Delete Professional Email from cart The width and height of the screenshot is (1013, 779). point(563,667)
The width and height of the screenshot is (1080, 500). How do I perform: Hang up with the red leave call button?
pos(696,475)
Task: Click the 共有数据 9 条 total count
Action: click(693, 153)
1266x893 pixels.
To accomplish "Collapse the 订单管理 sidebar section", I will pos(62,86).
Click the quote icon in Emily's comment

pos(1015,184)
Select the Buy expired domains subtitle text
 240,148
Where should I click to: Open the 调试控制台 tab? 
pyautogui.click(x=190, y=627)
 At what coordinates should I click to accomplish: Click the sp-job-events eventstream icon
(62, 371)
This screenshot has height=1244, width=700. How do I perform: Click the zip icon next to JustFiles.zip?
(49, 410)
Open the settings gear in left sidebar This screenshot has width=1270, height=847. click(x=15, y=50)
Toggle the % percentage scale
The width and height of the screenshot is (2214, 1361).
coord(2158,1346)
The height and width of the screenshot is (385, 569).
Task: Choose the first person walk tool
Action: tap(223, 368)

**Brief:** Your task is to repeat the data exactly, with nothing left out.

**Exercise output:**
Delete Professional Email from cart The width and height of the screenshot is (1013, 779). point(563,667)
The width and height of the screenshot is (1080, 500). How do I perform: Hang up with the red leave call button?
pos(696,475)
Task: Click the 共有数据 9 条 total count
Action: click(693, 153)
1266x893 pixels.
To accomplish "Collapse the 订单管理 sidebar section", I will pos(62,86).
Click the quote icon in Emily's comment

pos(1015,184)
Select the Buy expired domains subtitle text
 240,148
Where should I click to: Open the 调试控制台 tab? 
pyautogui.click(x=190, y=627)
 At what coordinates should I click to accomplish: Click the sp-job-events eventstream icon
(62, 371)
This screenshot has height=1244, width=700. How do I perform: Click the zip icon next to JustFiles.zip?
(49, 410)
Open the settings gear in left sidebar This screenshot has width=1270, height=847. click(x=15, y=50)
Toggle the % percentage scale
The width and height of the screenshot is (2214, 1361).
coord(2158,1346)
The height and width of the screenshot is (385, 569).
Task: Choose the first person walk tool
Action: tap(223, 368)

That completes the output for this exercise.